[Records contained in a dataset]

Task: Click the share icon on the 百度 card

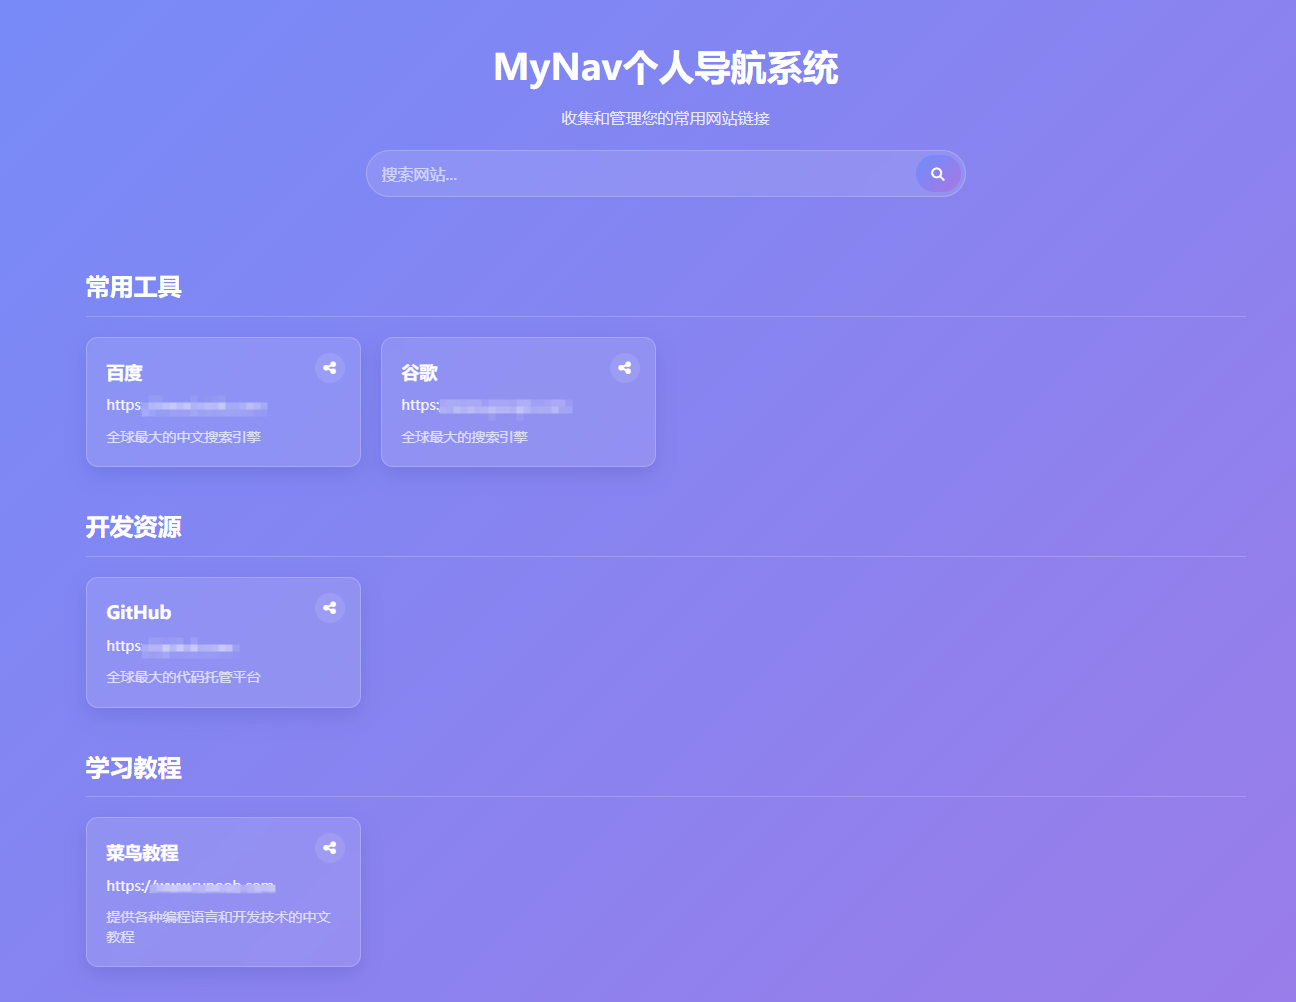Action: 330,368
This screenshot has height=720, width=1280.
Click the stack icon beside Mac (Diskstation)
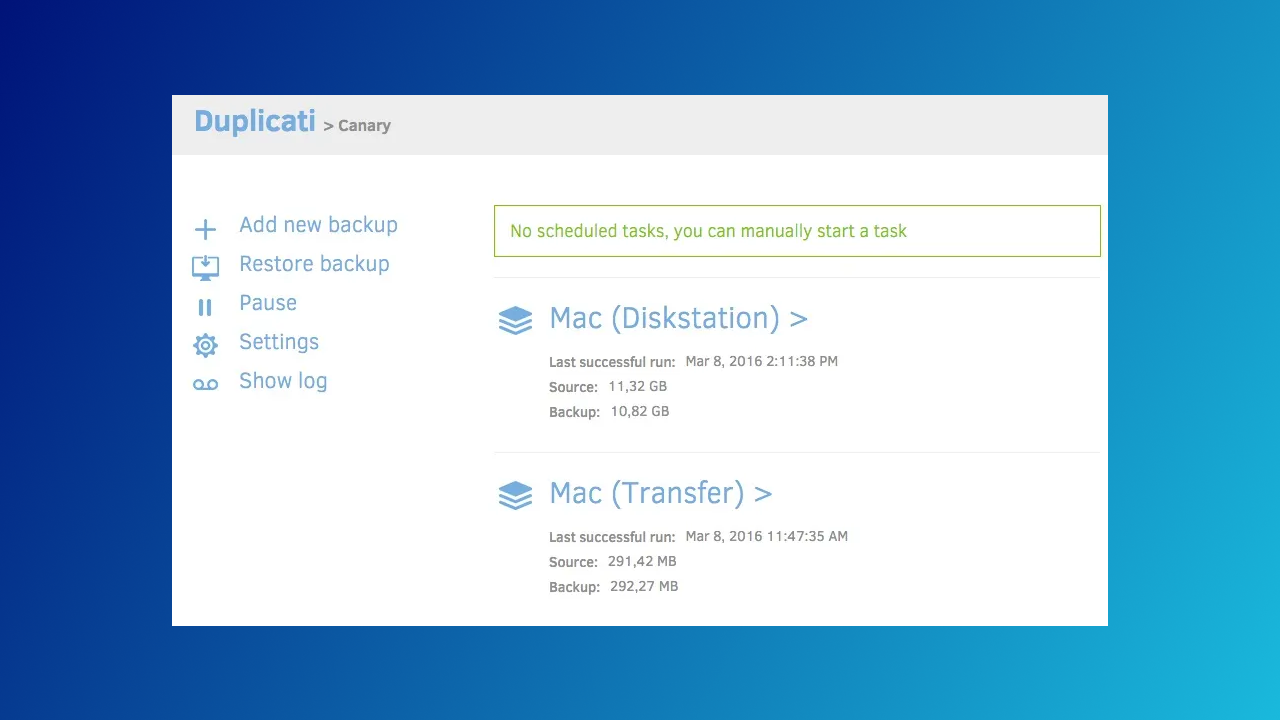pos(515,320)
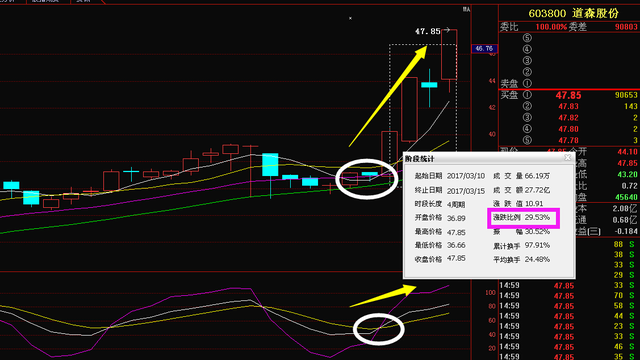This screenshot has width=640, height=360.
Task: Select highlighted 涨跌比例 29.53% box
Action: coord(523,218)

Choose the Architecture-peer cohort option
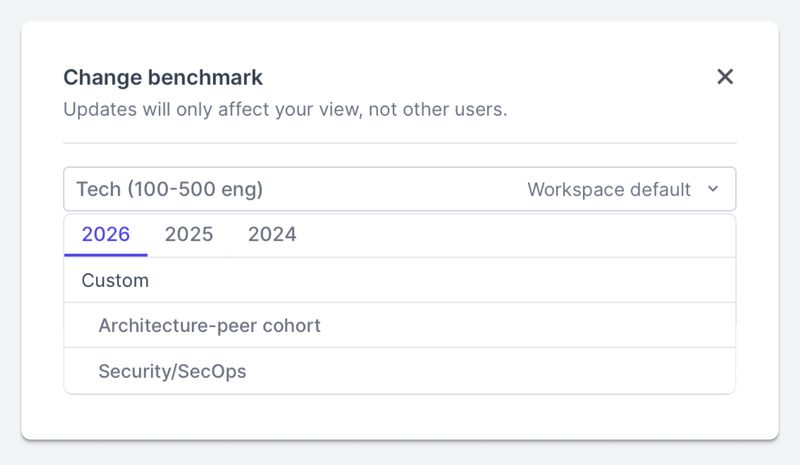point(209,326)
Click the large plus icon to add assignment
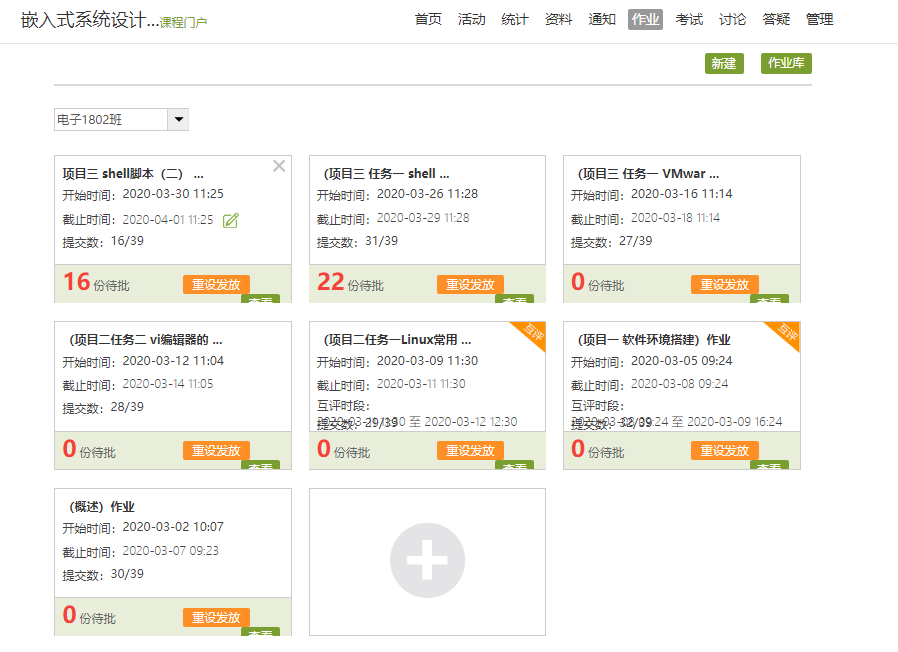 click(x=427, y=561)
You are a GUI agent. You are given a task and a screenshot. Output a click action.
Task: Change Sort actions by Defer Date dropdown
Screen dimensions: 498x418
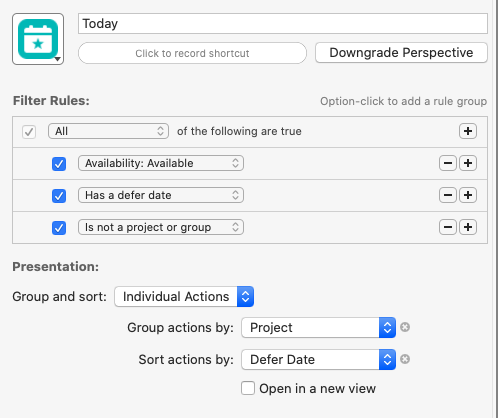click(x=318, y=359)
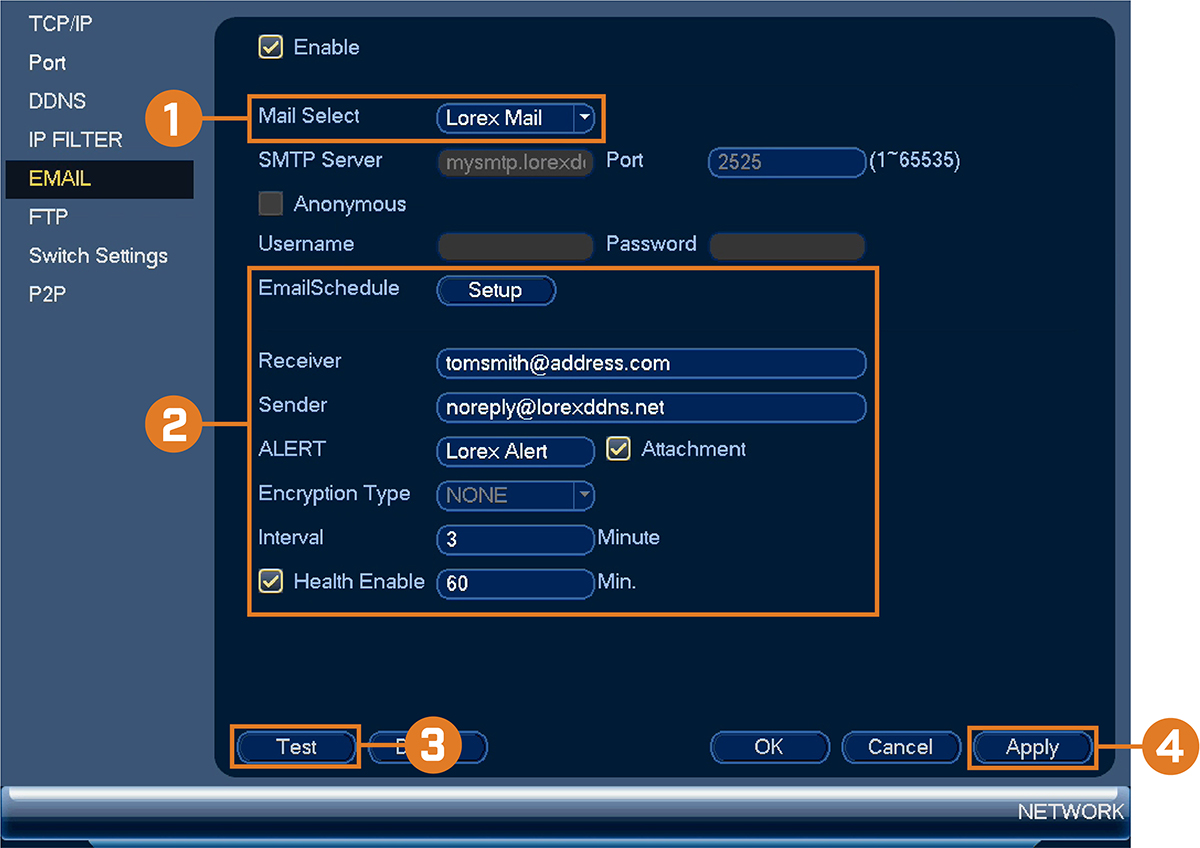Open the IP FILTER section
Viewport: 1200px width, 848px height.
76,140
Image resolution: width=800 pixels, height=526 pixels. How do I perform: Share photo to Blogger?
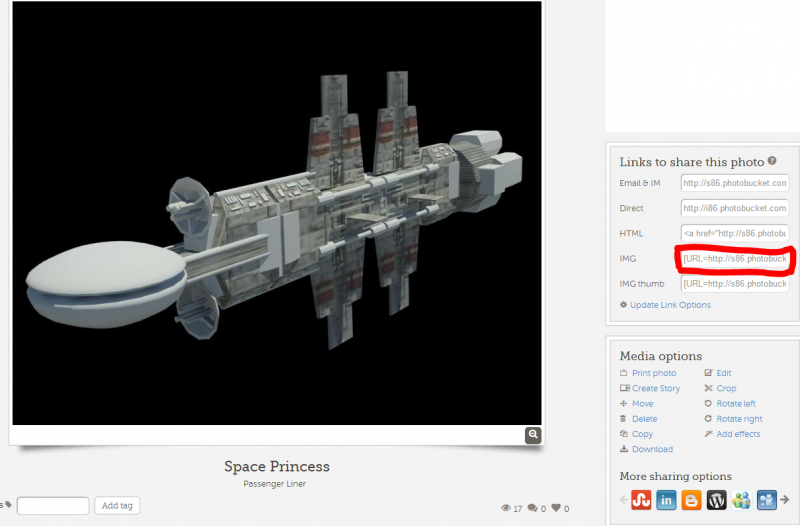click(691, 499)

SET TASK
List each line of the data above that contains the string "icon", treating uppercase and lowercase letters as distinct.

SOLUTION FOR THIS PROBLEM
Task: Click the share icon on the 百度 card
Click the stack icon beside Mac (Diskstation)
Click the large plus icon to add assignment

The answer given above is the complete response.